- **Extracted information**
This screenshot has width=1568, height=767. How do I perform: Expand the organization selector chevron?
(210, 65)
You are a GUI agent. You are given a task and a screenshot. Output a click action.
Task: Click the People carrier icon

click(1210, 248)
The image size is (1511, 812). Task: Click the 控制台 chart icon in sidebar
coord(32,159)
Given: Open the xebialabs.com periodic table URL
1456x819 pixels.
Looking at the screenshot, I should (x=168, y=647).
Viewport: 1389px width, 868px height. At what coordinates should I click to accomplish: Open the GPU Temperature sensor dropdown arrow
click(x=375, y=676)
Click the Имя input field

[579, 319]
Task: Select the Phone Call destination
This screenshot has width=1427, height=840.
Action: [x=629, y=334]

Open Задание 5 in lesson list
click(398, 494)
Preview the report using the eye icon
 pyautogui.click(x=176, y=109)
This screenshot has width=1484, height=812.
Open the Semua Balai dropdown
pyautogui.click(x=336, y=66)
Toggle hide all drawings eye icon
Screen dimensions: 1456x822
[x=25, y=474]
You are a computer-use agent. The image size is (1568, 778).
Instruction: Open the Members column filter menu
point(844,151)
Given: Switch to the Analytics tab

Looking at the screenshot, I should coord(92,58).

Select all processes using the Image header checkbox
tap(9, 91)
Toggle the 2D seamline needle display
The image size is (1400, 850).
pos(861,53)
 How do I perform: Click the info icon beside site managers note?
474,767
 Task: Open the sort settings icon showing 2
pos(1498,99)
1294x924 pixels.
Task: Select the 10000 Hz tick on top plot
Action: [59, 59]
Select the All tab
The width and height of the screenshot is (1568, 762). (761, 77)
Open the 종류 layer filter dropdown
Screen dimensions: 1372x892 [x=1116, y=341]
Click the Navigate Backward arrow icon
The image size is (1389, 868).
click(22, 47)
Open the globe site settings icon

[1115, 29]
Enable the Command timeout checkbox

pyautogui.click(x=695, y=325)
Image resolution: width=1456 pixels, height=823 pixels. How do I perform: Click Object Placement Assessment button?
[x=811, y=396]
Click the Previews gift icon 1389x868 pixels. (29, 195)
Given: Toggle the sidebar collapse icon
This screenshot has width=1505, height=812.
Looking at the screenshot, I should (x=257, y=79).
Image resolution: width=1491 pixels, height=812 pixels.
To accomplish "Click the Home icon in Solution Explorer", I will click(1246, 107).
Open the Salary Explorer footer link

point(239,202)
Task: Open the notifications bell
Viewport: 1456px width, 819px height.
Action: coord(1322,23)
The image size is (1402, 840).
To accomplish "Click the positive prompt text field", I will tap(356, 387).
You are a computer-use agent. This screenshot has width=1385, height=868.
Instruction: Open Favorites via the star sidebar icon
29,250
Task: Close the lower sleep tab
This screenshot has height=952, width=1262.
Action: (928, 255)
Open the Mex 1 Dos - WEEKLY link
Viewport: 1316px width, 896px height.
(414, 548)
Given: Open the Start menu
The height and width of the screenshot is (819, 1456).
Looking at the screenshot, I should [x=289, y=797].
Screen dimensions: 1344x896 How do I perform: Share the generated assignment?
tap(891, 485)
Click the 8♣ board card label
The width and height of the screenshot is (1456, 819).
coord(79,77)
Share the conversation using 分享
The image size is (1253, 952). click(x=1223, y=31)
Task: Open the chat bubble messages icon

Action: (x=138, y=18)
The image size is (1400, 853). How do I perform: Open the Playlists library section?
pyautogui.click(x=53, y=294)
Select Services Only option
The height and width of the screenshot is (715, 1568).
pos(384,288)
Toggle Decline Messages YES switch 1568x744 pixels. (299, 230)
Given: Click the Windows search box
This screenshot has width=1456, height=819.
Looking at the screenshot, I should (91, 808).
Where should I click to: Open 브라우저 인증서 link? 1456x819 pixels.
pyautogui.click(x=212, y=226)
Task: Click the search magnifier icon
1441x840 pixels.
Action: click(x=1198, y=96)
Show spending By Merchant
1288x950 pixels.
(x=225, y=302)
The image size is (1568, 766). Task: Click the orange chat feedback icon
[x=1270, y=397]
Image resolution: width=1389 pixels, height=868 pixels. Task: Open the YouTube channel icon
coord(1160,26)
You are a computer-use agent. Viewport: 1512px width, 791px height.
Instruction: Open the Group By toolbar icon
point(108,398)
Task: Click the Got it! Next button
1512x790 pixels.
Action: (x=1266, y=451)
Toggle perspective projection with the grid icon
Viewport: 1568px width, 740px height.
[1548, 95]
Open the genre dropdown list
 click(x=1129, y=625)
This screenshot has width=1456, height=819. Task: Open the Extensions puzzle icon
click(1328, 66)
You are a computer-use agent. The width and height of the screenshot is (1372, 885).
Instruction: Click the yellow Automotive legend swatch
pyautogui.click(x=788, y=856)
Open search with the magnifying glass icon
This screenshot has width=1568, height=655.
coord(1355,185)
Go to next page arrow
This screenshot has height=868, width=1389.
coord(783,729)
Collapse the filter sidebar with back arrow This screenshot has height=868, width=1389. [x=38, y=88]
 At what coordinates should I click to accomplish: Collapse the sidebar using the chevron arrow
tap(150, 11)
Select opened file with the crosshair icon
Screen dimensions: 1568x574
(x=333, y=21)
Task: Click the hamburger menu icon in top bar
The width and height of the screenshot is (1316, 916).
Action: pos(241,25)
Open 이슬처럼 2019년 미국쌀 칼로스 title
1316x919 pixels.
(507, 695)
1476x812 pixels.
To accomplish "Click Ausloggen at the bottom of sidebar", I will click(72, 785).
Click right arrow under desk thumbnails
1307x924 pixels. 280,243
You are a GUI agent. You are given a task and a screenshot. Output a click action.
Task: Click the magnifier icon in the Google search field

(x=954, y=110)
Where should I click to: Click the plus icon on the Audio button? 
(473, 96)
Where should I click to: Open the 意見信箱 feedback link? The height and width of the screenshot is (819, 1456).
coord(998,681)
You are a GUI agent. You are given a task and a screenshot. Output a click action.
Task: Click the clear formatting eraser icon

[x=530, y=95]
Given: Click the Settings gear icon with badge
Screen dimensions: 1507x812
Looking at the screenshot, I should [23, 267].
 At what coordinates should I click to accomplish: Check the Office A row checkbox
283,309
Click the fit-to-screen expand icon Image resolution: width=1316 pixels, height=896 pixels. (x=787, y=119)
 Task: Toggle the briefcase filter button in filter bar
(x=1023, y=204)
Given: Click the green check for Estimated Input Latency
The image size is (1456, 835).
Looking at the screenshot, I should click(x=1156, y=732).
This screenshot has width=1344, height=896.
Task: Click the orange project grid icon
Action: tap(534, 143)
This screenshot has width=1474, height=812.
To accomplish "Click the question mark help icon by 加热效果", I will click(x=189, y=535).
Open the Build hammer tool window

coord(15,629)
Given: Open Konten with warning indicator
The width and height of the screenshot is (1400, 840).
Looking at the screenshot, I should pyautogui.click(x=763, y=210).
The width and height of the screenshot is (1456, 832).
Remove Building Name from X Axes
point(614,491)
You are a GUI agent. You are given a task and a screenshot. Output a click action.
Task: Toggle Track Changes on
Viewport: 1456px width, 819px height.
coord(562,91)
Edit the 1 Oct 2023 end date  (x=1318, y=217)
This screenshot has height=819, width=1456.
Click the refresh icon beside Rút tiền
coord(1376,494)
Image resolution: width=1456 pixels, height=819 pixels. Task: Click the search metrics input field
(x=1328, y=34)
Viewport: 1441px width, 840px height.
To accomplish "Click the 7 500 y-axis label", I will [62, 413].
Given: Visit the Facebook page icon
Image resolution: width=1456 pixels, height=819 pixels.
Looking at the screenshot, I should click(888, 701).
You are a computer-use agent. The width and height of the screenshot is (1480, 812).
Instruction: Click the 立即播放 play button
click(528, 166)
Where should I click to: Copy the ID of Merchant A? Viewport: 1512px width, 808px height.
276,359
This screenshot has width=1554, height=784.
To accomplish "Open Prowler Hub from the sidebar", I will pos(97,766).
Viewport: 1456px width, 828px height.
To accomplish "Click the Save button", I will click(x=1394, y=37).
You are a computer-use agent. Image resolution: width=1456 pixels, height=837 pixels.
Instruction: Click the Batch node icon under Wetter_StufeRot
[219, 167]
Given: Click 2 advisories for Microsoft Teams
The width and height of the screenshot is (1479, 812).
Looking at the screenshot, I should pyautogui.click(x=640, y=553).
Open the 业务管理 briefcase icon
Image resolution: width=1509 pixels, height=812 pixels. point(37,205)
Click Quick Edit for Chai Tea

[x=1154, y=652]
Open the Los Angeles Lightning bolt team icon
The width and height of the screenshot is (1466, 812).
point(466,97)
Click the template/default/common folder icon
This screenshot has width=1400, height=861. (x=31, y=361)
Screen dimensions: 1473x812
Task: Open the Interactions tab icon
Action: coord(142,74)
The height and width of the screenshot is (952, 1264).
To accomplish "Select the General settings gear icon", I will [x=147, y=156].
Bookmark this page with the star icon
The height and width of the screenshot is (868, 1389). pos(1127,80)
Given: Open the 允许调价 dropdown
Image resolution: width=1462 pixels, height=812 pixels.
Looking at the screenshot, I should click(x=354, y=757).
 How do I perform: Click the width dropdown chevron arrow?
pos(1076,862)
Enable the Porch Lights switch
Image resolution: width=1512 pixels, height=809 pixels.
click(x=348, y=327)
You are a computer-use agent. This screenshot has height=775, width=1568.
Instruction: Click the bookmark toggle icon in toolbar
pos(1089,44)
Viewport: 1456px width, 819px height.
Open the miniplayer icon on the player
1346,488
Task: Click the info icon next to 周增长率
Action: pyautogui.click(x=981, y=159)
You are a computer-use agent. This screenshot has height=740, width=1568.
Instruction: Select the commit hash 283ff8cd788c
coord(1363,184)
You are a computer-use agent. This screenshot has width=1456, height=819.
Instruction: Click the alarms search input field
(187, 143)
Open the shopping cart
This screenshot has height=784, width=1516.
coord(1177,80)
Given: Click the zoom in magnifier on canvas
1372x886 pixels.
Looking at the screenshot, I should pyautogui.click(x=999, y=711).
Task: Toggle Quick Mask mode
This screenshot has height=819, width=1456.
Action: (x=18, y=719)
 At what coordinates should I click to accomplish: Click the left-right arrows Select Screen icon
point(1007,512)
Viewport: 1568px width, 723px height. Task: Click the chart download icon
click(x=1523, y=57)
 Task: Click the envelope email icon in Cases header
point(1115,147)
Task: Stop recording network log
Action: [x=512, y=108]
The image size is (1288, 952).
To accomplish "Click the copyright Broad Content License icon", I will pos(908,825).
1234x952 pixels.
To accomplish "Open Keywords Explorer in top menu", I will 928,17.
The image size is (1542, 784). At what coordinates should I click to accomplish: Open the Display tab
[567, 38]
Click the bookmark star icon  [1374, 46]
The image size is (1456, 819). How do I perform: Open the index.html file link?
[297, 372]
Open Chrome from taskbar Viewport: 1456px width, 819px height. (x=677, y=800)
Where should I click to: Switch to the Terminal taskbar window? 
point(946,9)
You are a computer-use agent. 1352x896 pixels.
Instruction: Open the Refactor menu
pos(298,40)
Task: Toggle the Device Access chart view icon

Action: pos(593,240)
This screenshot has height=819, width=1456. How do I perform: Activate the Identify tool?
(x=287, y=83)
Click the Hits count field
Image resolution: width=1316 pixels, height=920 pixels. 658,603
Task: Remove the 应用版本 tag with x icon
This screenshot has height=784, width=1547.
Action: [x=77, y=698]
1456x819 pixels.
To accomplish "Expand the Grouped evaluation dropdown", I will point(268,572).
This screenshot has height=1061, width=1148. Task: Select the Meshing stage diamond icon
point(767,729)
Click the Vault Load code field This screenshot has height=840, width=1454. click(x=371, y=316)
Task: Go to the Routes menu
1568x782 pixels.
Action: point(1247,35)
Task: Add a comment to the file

- **About this exercise**
Look through the entries above. Extract each line with the word "gear".

- **Answer to this problem**
Given: Click the Settings gear icon with badge
To accomplish "Select the General settings gear icon", I will [x=147, y=156].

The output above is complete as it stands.